### [What is expected]
Print out the entries that follow exactly, missing none.

**** Data to use

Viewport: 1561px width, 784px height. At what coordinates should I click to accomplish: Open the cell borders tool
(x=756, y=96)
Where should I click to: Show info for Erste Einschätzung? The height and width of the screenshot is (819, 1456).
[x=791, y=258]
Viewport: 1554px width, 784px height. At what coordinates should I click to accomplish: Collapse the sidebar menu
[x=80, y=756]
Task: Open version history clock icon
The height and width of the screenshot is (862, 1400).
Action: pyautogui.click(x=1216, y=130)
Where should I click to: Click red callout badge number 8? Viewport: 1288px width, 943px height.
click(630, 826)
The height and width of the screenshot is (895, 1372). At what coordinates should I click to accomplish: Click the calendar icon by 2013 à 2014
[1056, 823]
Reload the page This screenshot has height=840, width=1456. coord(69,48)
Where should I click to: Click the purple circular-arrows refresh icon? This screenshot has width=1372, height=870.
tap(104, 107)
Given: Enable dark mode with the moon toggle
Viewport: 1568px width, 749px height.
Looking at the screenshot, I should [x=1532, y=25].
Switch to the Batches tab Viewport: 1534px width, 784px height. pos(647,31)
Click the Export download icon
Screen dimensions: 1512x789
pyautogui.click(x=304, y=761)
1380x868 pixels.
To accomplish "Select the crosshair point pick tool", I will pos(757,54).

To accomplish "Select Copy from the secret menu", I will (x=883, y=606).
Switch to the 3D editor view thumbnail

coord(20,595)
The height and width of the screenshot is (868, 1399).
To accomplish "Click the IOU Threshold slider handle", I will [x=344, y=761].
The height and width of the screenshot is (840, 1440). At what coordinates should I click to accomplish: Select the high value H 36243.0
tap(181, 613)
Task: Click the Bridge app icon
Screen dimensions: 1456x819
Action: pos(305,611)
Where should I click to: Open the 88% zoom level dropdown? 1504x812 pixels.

********

### [Answer to this task]
Viewport: 1561px width, 784px height. At what coordinates should I click to accomplish: Open the cell borders tool
(x=756, y=96)
Where should I click to: Show info for Erste Einschätzung? The height and width of the screenshot is (819, 1456).
[x=791, y=258]
Viewport: 1554px width, 784px height. At what coordinates should I click to accomplish: Collapse the sidebar menu
[x=80, y=756]
Task: Open version history clock icon
The height and width of the screenshot is (862, 1400).
Action: pyautogui.click(x=1216, y=130)
Where should I click to: Click red callout badge number 8? Viewport: 1288px width, 943px height.
click(630, 826)
The height and width of the screenshot is (895, 1372). At what coordinates should I click to accomplish: Click the calendar icon by 2013 à 2014
[1056, 823]
Reload the page This screenshot has height=840, width=1456. coord(69,48)
Where should I click to: Click the purple circular-arrows refresh icon? This screenshot has width=1372, height=870.
tap(104, 107)
Given: Enable dark mode with the moon toggle
Viewport: 1568px width, 749px height.
Looking at the screenshot, I should [x=1532, y=25].
Switch to the Batches tab Viewport: 1534px width, 784px height. pos(647,31)
Click the Export download icon
Screen dimensions: 1512x789
pyautogui.click(x=304, y=761)
1380x868 pixels.
To accomplish "Select the crosshair point pick tool", I will pos(757,54).

To accomplish "Select Copy from the secret menu", I will (x=883, y=606).
Switch to the 3D editor view thumbnail

coord(20,595)
The height and width of the screenshot is (868, 1399).
To accomplish "Click the IOU Threshold slider handle", I will [x=344, y=761].
The height and width of the screenshot is (840, 1440). At what coordinates should I click to accomplish: Select the high value H 36243.0
tap(181, 613)
Task: Click the Bridge app icon
Screen dimensions: 1456x819
Action: pos(305,611)
Where should I click to: Open the 88% zoom level dropdown? 1504x812 pixels.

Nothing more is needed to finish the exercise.